All 🤗 Transformers models output the tensors before the final activation function (like softmax) because the final activation function is often fused with the loss.


### Save a Model

1. `save_pretrained` to save the model

In [8]:
# Once the model is fine-tuned you can save it
pt_save_directory = "./pt_save_pretrained"
tokenizer.save_pretrained(pt_save_directory)
pt_model.save_pretrained(pt_save_directory)

2. `from_pretrained` to load the model

In [9]:
# Then you can reload it
pt_model = AutoModelForSequenceClassification.from_pretrained("./pt_save_pretrained")

## Custom Model Builds
You can modify the model's configuration class to change how a model is built

1. `Autoconfig` to store the pretrained model config, and yoy select the attribute that you want to change 

In [10]:
from transformers import AutoConfig
my_config = AutoConfig.from_pretrained("distilbert-base-uncased", n_heads=12)
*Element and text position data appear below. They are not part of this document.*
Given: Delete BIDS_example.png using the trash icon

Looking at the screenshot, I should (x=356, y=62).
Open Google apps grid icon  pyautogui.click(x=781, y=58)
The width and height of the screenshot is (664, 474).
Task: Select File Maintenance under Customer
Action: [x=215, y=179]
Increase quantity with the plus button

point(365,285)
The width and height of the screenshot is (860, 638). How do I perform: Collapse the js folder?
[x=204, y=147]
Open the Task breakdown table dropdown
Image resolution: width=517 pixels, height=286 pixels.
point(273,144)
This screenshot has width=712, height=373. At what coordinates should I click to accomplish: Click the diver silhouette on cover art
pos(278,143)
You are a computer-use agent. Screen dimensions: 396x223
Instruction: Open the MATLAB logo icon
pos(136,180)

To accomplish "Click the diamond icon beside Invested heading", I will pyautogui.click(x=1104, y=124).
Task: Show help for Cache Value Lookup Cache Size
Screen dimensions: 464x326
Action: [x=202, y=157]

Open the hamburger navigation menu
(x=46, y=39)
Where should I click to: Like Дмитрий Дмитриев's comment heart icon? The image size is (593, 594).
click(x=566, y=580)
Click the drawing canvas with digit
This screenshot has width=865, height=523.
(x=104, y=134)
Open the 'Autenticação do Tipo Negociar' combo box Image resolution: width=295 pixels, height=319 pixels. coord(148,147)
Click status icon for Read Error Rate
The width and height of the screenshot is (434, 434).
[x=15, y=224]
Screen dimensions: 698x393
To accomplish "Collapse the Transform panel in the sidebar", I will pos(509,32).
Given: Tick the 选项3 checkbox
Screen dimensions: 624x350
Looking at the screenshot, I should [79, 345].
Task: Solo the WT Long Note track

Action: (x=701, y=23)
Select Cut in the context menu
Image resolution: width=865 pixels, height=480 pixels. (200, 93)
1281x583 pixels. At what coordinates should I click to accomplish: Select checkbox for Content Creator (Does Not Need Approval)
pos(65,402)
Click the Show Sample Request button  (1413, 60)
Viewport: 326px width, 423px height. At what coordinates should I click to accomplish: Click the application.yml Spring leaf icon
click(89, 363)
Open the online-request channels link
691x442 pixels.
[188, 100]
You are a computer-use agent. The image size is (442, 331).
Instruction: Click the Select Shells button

config.json:   0%|          | 0.00/483 [00:00<?, ?B/s]

2. `AutoModel` to create a new model with the custom config

In [11]:
from transformers import AutoModel
my_model = AutoModel.from_config(my_config)

## Trainer (Pytorch)

- All models are a standard `torch.nn.Module` so you can use them in any typical training loop 
- Transformers provides a [Trainer](https://huggingface.co/docs/transformers/main/en/main_classes/trainer#transformers.Trainer) class for PyTorch
     - Contains the basic training loop and adds additional functionality Idistributed training, mixed precision, etc)
     - You can also write your own training loop

1.  **Model** (`PreTrainedModel` or `torch.nnModule`)

In [12]:
from transformers import AutoModelForSequenceClassification

model = AutoModelForSequenceClassification.from_pretrained("distilbert-base-uncased")

model.safetensors:   0%|          | 0.00/268M [00:00<?, ?B/s]

Some weights of DistilBertForSequenceClassification were not initialized from the model checkpoint at distilbert-base-uncased and are newly initialized: ['classifier.bias', 'classifier.weight', 'pre_classifier.bias', 'pre_classifier.weight']
You should probably TRAIN this model on a down-stream task to be able to use it for predictions and inference.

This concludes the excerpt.